Luna terkejut. "Yang Mulia?" tanyanya dengan bingung. Ia mencoba meraba-raba lebih jauh, namun tangannya ditahan lembut oleh wanita itu. "Apa yang terjadi?"

Wanita itu kemudian menjelaskan dengan hati-hati, "Anda adalah Putri Luna dari Kerajaan Auroria. Anda telah hilang selama bertahun-tahun, dan kami telah mencarimu. Hari ini, keajaiban terjadi. Bus yang Anda tumpangi ternyata terikat dengan sihir kuno yang membawa Anda kembali ke tempat asal Anda."

Luna tak bisa mempercayai apa yang didengarnya. "Putri? Aku? Aku hanya seorang gadis biasa yang pergi ke sekolah," ujarnya dengan suara bingung.

Wanita itu tersenyum hangat, "Itu yang Anda ingat, Yang Mulia.
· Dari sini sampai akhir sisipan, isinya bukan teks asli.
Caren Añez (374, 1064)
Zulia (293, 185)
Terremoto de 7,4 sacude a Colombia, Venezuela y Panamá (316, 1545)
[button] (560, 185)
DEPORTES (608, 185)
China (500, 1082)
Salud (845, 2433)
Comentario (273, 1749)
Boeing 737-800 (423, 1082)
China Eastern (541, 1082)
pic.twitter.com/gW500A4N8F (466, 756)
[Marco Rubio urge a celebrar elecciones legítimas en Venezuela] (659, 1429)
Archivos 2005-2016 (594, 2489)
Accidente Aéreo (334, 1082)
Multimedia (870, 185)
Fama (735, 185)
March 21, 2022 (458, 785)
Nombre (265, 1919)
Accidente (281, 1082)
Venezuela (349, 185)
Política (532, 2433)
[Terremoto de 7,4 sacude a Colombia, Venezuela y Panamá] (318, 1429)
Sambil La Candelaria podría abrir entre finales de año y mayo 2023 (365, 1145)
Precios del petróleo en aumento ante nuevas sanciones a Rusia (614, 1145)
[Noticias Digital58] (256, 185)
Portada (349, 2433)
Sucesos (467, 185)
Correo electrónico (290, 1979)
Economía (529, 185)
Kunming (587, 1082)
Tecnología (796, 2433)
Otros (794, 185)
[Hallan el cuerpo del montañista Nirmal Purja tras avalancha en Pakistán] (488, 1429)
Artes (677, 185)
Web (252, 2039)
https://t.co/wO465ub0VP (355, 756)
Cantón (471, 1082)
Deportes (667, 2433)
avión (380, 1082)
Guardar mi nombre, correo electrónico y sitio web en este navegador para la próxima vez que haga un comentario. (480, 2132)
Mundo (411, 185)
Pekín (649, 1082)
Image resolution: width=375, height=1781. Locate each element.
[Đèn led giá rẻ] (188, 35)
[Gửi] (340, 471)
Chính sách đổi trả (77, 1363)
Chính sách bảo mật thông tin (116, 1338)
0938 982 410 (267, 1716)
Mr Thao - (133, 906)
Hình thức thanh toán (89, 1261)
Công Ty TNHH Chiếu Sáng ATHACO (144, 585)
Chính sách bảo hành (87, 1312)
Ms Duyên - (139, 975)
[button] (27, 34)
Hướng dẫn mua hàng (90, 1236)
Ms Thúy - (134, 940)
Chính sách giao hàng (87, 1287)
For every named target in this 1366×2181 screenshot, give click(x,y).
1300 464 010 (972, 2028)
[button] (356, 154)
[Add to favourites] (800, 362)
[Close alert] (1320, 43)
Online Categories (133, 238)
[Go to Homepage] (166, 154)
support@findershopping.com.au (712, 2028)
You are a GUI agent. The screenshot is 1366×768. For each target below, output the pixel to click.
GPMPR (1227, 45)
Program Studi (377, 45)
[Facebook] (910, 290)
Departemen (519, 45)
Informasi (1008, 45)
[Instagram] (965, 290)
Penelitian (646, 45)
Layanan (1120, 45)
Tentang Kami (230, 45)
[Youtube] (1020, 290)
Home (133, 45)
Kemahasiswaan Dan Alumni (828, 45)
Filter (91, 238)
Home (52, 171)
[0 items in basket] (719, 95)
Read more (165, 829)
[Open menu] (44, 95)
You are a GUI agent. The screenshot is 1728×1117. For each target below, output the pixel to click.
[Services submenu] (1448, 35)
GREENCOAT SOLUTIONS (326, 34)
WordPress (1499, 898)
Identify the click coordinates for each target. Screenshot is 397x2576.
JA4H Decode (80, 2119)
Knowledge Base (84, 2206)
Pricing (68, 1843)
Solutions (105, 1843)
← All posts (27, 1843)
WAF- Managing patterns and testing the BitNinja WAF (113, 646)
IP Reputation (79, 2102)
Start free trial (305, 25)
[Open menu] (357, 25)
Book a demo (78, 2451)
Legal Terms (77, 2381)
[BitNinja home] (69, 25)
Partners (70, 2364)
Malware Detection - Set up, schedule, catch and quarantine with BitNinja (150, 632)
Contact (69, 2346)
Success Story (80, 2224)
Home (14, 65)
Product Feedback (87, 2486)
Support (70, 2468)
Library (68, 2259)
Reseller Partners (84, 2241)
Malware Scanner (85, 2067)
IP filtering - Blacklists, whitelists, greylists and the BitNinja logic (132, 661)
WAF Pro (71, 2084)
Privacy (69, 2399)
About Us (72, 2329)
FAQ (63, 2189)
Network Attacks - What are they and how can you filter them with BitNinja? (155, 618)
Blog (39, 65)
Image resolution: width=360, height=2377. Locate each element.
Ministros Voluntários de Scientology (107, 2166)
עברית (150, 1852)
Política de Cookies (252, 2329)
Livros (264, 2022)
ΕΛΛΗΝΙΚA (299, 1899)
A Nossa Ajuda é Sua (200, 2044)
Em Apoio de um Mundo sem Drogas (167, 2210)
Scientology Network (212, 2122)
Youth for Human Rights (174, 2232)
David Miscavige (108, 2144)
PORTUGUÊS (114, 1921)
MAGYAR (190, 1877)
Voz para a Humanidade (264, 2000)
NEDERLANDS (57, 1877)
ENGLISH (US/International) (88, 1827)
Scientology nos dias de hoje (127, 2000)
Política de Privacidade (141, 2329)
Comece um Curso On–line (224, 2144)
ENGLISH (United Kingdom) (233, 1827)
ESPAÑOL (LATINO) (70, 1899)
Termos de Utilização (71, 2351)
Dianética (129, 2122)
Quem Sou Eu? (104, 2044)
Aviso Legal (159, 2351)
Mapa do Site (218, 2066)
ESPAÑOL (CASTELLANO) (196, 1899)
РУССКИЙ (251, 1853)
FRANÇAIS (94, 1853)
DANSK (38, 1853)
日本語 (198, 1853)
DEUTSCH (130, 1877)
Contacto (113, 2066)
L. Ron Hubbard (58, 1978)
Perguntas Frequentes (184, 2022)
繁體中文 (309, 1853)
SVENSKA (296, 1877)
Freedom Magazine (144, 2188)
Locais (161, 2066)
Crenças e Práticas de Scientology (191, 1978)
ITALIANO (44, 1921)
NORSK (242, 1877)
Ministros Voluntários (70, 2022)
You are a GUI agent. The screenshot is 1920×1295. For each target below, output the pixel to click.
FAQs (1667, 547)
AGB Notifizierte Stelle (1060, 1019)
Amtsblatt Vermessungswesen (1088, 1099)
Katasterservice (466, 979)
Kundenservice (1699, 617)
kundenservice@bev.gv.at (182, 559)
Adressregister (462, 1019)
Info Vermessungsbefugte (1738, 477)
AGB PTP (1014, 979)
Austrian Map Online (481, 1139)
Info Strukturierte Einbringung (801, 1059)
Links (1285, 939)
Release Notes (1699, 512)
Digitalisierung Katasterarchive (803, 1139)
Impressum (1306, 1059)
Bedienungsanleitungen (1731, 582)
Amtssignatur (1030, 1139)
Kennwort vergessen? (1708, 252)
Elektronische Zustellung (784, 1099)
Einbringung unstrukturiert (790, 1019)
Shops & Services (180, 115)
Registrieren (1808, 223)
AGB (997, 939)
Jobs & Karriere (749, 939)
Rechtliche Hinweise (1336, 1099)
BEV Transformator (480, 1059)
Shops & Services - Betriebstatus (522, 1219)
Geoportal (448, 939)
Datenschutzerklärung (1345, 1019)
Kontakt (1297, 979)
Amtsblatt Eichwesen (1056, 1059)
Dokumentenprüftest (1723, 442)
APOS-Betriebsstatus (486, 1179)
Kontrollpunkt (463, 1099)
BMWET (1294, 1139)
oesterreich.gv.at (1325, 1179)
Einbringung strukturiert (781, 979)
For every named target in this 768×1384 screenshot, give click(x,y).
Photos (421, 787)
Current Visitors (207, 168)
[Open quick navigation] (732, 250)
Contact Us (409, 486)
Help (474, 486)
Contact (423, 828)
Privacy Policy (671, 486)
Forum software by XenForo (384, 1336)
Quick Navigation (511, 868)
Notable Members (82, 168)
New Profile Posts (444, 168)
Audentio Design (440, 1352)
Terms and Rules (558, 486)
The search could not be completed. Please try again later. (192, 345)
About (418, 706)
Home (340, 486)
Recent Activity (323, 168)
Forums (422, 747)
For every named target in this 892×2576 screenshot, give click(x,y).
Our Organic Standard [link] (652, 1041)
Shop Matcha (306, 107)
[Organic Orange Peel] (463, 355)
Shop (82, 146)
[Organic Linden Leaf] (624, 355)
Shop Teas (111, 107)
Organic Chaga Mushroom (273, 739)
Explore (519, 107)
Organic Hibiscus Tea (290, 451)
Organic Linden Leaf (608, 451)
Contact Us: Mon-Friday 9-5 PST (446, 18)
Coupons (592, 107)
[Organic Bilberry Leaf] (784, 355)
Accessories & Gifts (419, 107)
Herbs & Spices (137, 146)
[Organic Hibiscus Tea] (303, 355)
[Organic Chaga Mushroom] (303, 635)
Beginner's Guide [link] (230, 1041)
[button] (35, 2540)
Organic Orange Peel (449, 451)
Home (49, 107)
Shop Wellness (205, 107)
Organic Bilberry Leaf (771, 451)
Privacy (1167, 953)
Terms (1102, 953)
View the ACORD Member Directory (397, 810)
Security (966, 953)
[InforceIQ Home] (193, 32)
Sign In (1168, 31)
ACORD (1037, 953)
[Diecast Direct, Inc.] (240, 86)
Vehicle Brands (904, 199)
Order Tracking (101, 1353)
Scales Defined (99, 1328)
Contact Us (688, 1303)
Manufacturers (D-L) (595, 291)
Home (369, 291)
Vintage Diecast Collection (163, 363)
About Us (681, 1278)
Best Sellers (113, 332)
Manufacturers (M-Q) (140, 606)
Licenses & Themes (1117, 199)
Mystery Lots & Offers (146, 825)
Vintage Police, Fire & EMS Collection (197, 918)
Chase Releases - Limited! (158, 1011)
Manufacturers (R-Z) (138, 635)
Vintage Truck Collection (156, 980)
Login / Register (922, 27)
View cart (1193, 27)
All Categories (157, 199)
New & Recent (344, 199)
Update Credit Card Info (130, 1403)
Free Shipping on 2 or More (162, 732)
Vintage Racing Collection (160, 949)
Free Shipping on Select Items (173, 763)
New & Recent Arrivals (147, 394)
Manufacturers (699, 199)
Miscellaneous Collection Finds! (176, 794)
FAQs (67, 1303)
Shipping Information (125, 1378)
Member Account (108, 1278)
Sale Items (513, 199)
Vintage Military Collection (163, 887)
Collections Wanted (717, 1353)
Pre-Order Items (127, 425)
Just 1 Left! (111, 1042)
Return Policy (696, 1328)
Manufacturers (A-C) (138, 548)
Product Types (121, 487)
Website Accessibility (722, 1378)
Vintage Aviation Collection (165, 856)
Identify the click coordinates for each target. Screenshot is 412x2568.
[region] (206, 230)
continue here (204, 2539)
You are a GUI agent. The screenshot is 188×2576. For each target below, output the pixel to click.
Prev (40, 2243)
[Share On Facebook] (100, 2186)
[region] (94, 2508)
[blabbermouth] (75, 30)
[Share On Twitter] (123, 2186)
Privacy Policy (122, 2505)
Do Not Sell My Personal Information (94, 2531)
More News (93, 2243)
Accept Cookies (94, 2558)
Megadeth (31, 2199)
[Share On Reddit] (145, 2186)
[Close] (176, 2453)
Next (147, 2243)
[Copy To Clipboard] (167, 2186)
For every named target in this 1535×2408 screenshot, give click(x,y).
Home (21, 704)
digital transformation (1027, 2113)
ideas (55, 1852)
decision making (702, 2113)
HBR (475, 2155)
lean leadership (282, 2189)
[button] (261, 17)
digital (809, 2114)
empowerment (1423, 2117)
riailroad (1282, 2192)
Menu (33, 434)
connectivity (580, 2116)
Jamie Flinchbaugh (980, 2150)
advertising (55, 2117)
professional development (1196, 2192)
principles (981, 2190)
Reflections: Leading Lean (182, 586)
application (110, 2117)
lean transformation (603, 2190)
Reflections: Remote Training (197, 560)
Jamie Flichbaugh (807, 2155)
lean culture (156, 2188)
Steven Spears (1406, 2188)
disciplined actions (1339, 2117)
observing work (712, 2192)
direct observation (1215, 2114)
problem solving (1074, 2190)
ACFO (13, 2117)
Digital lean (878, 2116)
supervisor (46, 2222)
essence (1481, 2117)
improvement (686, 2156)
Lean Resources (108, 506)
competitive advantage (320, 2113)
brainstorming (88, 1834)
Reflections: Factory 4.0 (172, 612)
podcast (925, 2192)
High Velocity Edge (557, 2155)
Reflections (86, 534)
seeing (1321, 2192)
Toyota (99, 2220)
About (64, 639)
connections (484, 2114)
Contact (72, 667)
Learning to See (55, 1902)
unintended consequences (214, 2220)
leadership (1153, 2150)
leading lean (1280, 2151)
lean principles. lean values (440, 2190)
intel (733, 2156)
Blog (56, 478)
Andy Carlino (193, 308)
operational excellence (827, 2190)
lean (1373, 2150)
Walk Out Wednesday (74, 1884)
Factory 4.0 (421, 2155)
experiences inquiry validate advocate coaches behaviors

Namun, Anda adalah putri kerajaan ini. Ketika masih bayi, ada ancaman besar yang mengintai kerajaan, dan ratu, ibumu, mengirimmu ke dunia luar untuk melindungimu. Kami tidak pernah berhenti mencarimu."

Luna merasa kepalanya berputar, sulit baginya menerima kenyataan ini. Namun, rasa penasaran dan ketidakpastian perlahan diiringi rasa hangat di dadanya. "Jika aku benar-benar putri, kenapa aku tidak bisa melihat?" tanyanya lembut.

Wanita itu menjawab dengan lembut, "Di kerajaan ini, banyak hal lebih dari sekadar apa yang bisa dilihat. Kekuatan seorang putri tidak terletak pada penglihatannya, melainkan pada hati dan jiwa yang dia miliki. Anda adalah pewaris takhta, dan meski mata Anda tak bisa melihat, Anda memiliki kekuatan yang jauh lebih besar—kemampuan untuk mendengarkan dan merasakan lebih dari yang orang lain bisa."

Luna masih terdiam, merasa seperti berada di dalam mimpi yang tak kunjung usai. Namun, perlahan ia mulai menerima. Wanita itu kemudian memimpin Luna untuk keluar dari ruangan besar tempatnya berbaring. Di luar, Luna mendengar suara burung-burung berkicau, air mancur mengalir, dan tawa anak-anak bermain di taman istana.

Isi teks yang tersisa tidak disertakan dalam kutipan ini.